→ Screenshot grounding data
***
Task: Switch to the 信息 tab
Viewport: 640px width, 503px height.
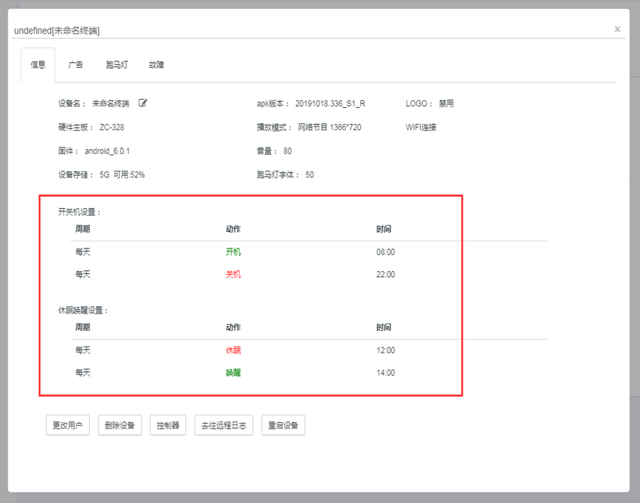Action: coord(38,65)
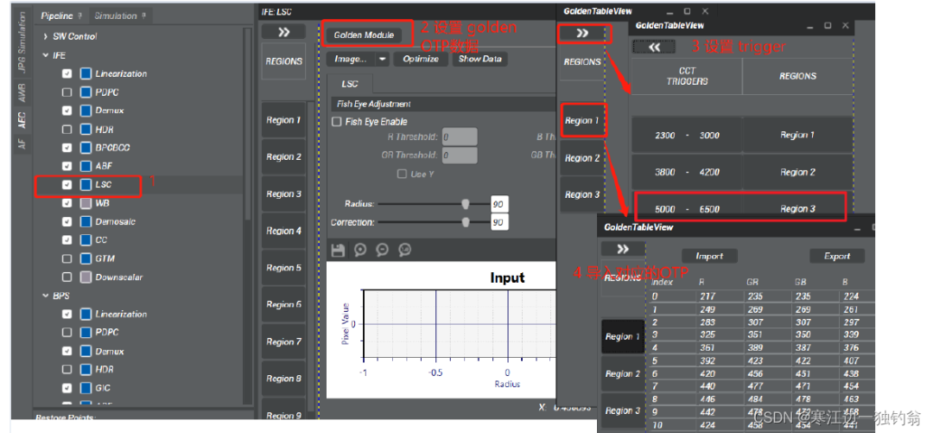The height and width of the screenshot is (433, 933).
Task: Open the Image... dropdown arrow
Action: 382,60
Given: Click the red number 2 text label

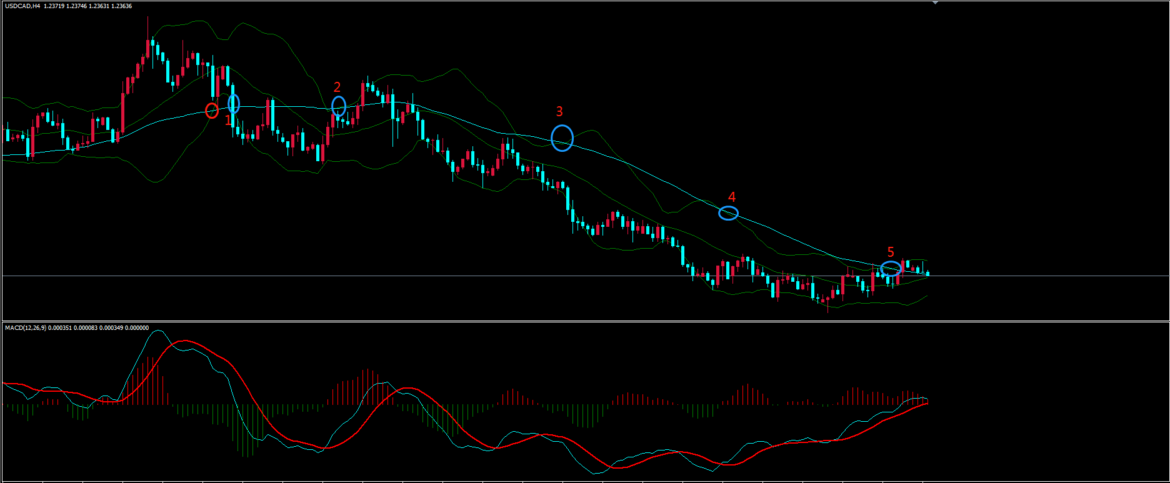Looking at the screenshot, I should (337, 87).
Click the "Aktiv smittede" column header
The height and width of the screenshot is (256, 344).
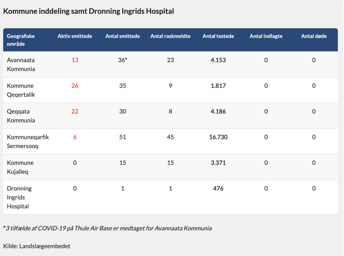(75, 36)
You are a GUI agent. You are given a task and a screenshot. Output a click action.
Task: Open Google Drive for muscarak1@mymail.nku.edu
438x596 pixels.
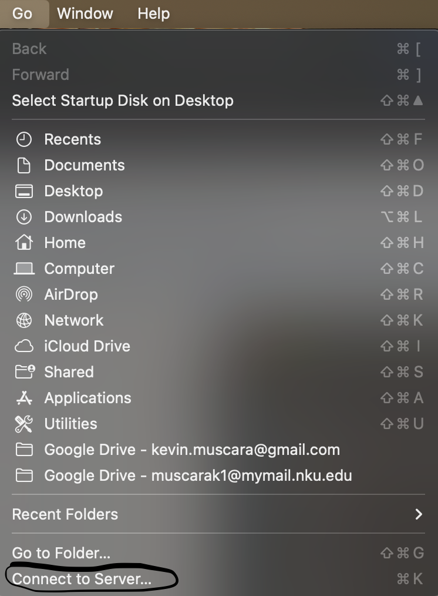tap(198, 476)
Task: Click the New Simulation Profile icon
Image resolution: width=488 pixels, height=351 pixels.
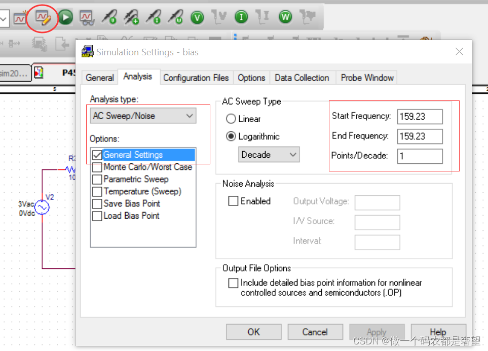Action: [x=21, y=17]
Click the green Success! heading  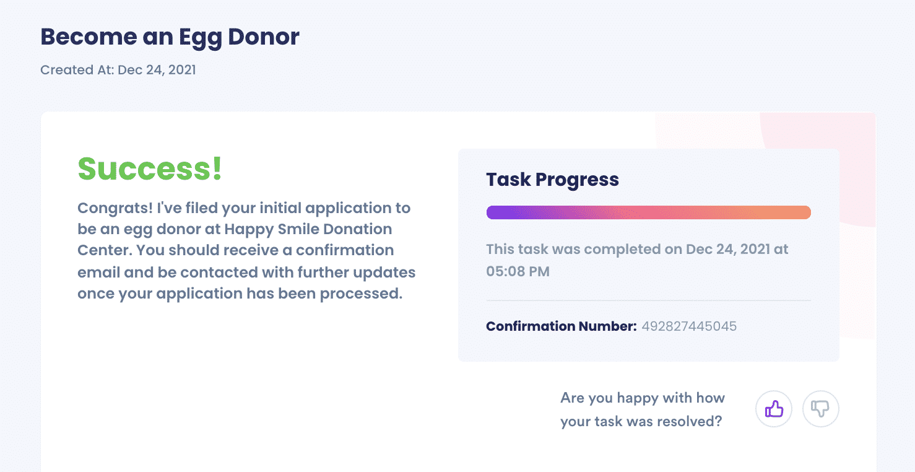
***
→ ACTIVITY
Reproduce all lines above exactly. Leave the images out.

→ REPLY TO THE EXERCISE
Task: Switch to the 信息 tab
Viewport: 640px width, 503px height.
Action: coord(38,65)
The height and width of the screenshot is (433, 933).
Task: Open the Image... dropdown arrow
Action: 382,60
Given: Click the red number 2 text label

Looking at the screenshot, I should (337, 87).
Click the "Aktiv smittede" column header
The height and width of the screenshot is (256, 344).
(75, 36)
You are a GUI agent. You are given a task and a screenshot. Output a click action.
Task: Open Google Drive for muscarak1@mymail.nku.edu
438x596 pixels.
tap(198, 476)
Task: Click the New Simulation Profile icon
Image resolution: width=488 pixels, height=351 pixels.
Action: [x=21, y=17]
Click the green Success! heading  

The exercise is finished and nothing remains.